The Minuteman III dates to the 1970s, while the Ohio-class submarines launched in the 1980s, and the bombers are a mixture of 1960s and 1990s aircraft. With the possible exception of a stealth bomber or two, the Pentagon hasn’t built a major nuclear delivery system in the 21st century.

But the U.S.’s spending holiday on nukes is coming to a head. While the Pentagon has updated the three legs of the nuclear triad—ICBMs, submarines, and bombers—the branch has new versions of all three systems in the pipeline.

The Ground Based Strategic Deterrent (GBSD) missile is set to replace Minuteman III, the Columbia-class missile submarines will replace the older Ohio class, and the new B-21 Raider bomber will replace the B-2. The Pentagon also plans to introduce new nuclear-tipped aircraft and submarine-launched cruise missiles.\

The 2-year increase accounts for upgrades to nuclear weapons laboratories, fuel processing facilities, testing grounds, and other sites.
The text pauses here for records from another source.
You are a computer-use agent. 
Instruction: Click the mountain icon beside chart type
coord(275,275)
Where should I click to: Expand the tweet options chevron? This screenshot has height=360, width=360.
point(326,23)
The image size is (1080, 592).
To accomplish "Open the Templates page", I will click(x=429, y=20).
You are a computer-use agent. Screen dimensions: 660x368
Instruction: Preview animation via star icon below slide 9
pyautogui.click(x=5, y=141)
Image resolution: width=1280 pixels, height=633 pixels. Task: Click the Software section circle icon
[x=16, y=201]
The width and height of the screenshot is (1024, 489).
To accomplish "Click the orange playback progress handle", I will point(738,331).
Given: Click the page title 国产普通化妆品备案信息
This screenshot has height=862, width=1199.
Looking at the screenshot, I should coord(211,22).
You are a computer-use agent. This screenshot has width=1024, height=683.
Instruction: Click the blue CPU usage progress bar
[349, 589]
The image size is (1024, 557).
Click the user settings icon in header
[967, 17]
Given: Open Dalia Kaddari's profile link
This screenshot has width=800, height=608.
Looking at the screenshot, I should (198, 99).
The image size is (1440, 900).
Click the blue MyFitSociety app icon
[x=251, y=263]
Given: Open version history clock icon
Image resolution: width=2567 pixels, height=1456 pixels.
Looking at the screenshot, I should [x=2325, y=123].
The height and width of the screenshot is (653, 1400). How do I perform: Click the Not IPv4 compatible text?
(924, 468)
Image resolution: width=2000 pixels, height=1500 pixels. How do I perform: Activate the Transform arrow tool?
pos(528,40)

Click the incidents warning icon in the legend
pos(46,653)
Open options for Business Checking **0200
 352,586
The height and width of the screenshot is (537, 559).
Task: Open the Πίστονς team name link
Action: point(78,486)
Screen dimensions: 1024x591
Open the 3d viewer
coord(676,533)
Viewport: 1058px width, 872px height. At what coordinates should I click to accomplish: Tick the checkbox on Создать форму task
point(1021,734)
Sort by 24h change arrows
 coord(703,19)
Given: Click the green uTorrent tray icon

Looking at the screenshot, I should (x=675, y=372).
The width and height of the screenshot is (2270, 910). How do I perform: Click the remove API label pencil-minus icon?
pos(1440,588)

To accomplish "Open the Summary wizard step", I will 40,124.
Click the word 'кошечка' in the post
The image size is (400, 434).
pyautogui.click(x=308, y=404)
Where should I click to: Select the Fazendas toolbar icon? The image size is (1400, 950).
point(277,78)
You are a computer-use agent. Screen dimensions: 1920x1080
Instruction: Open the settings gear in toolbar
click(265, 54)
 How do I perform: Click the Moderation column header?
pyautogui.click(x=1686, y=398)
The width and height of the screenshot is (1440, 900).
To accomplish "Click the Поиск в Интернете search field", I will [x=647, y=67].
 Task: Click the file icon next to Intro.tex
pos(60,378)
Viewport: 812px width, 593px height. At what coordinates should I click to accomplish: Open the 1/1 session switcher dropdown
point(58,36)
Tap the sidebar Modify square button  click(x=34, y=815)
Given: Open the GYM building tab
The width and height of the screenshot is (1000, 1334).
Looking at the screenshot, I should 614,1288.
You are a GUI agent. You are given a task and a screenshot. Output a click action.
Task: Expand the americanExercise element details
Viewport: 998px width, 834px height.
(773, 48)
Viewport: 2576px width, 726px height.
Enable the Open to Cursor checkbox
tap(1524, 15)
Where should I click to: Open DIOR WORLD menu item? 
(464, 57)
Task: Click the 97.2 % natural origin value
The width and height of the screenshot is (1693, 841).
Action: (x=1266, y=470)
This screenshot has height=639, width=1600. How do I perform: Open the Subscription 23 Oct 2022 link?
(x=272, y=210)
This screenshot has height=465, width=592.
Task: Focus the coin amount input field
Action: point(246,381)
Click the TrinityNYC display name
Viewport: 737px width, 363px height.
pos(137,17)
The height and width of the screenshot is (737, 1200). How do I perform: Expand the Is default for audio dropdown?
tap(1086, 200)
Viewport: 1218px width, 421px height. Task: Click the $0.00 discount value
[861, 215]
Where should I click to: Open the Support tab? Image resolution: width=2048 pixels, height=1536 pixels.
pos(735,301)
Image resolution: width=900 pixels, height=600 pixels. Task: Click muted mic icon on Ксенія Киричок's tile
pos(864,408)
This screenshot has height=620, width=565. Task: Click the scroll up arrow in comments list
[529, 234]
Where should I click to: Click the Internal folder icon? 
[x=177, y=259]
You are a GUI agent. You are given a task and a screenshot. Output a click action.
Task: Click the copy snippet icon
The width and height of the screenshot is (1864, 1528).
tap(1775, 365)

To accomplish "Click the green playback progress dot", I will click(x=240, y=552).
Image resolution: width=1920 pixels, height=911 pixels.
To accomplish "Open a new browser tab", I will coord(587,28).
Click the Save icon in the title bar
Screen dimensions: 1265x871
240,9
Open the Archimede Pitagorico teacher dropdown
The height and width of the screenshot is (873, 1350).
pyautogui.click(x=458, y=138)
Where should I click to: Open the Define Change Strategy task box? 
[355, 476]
Like the weapons inventories themselves, these sites have been passed over for funding as nuclear weapons have taken a backseat to counterterrorism and the wars in Iraq and Afghanistan. The CBO estimates it will cost approximately $142 billion to modernize these sites over 10 years.

The high cost of nuclear weapons is leading calls to cuts in nuclear modernization. The Smarter Approach to Nuclear Expenditures (SANE) Act, which Congress introduced this week, calls for cuts amounting to $78 billion.

The cuts include canceling the GBSD ballistic missile, Long Range Stand Off nuclear cruise missile, and the new submarine-launched nuclear-armed cruise missile. The SANE Act would also reduce the number of active warheads by 500 warheads to 1,000, limit nuclear warhead production, kill the modernization of other warheads, and retire the B83 nuclear gravity bomb, which is the largest warhead in the U.S. arsenal at 1.3 megatons (1,300,000 tons of TNT).

In killing off a replacement for the Minuteman III, the SANE Act would effectively reduce the nuclear arsenal from a triad of land-based missiles, submarines, and bombers to a dyad of submarines and bombers.

This would save a lot of money in the long run (the total GBSD acquisition costs are an estimated $100 billion) but it could also increase technical risk, as a flaw found in the remaining nukes could suddenly sideline hundreds of weapons. How much risk is the U.S. willing to accept while Russia and China operate hundreds of nukes of their own?